Bush plan on mercury pollution called sell-out
Democratic presidential candidates condemn proposed 10-year extension on reduction in emissions
By H. Josef Hebert, Associated Press
Oakland Herald Tribune
4th December 2003
WASHINGTON -- A Bush administration proposal on mercury pollution was defended by the White House on Wednesday but criticized by two Democratic presidential candidates as an example of protecting industry at the expense of public health.
The regulation would allow power plant owners to postpone, in some cases for as long a decade, requirements that they install specific technology designed to reduce mercury pollution, according to a draft of the document.

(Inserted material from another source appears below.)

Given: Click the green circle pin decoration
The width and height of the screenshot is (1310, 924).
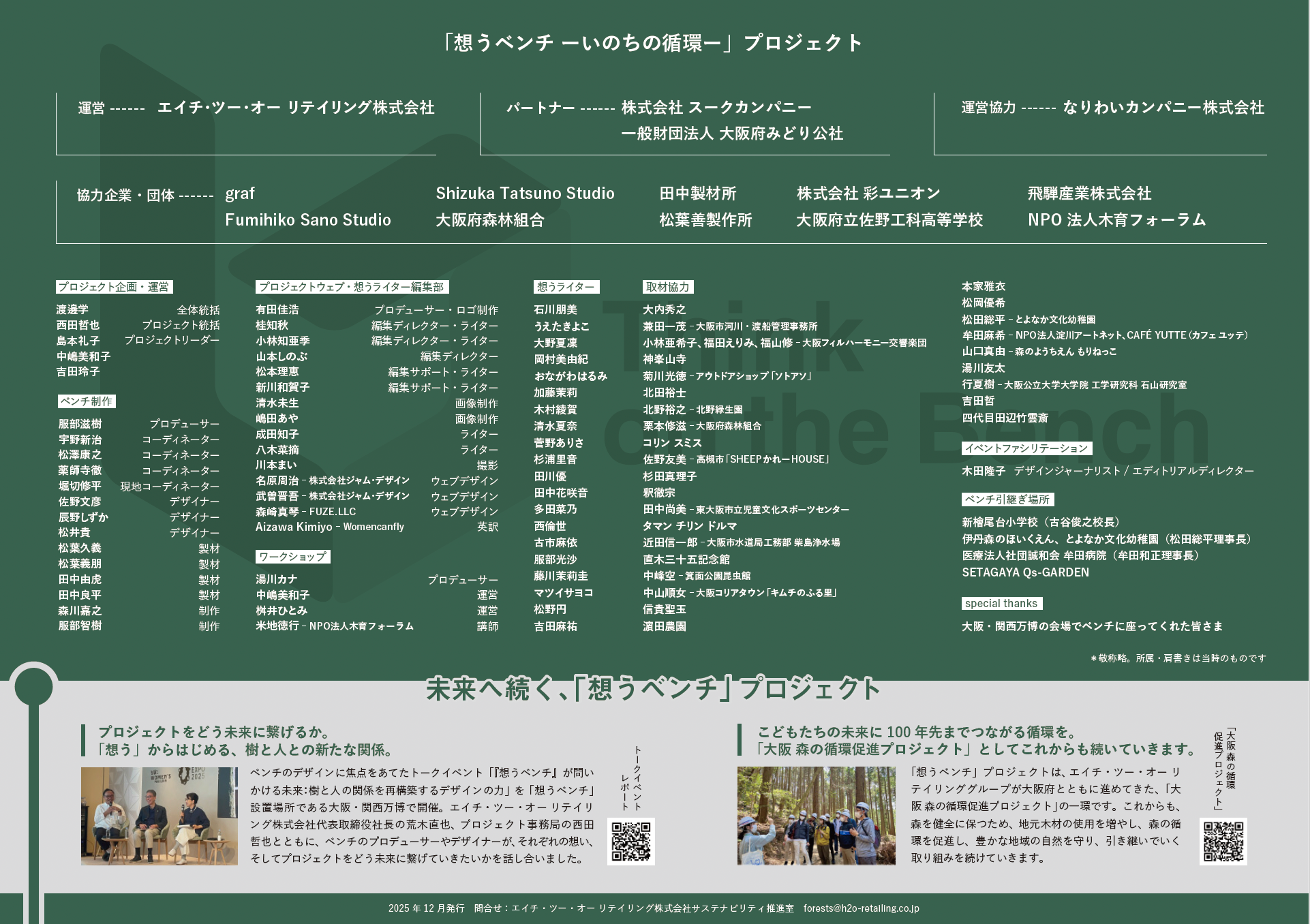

The regulation would allow utilities to meet their mercury reduction targets over the next six years from "co-benefits" as a result of installing pollution controls that are being put in anyway to capture smog and acid rain.
This would reduce mercury emissions by about 34 tons per year, or 30 percent, by 2010, the Environmental Protection Agency estimates. Critics of the plan said that's only about a third of the reductions that could be achieved under a more ambitious requirement proposed in 2000 by the Clinton administration. That would have required mercury controls be installed at every plant by 2008.
The more stringent requirements, which could be achieved only by mercury-specific pollution controls, would not kick in until 2018 under the Bush administration proposal. The plan also would allow utilities to buy pollution credits.
White House spokesman Scott McClellan defended the proposal Wednesday.
"We believe a tough, mandatory cap with trading offers promise for greater reductions in mercury emissions over a longer period because of improvements in technology and innovation that would follow," said McClellan.
Two Democratic presidential candidates and the top Democrat in the Senate accused the administration of jeopardizing public health to help electric utilities, which have argued for more time to address the issue.
"We've got mercury in our air, mercury in our water and mercury in our food," said Democratic presidential hopeful Wesley Clark.
Another Bush challenger, former Vermont Gov. Howard Dean, who also is a physician, noted that 8 percent of women of childbearing age have been found to have unsafe levels of mercury in their blood.
He accused the Bush administration "of selling our health, our environment and our economic security to its campaign contributors" and urged Bush to "reconsider ... and put the public health of the nation over the profit of a few energy corporations."
Senate Democratic leader Tom Daschle of South Dakota accused the Bush administration of "choosing special interests over the health of children and families."
Carol Browner, who was head of the EPA during the Clinton administration, directed in late 2000 that mercury be regulated as a toxic, hazardous substance requiring utilities to install "maximum achievable control technology" at each of nearly 500 coal-fired power plants.
After Bush took office, the utilities challenged the Browner policy in court. The lawsuit still is pending.
The latest EPA proposal would abandon that approach.
Mercury is a persistent substance that affects the nervous system and is especially dangerous for pregnant women and children. Mercury concentrations in fish have prompted at least 43 states to issue fish consumption advisories. Forty percent of mercury emissions come from the smokestacks of coal-burning power plants, but the emissions have never been regulated as a pollutant.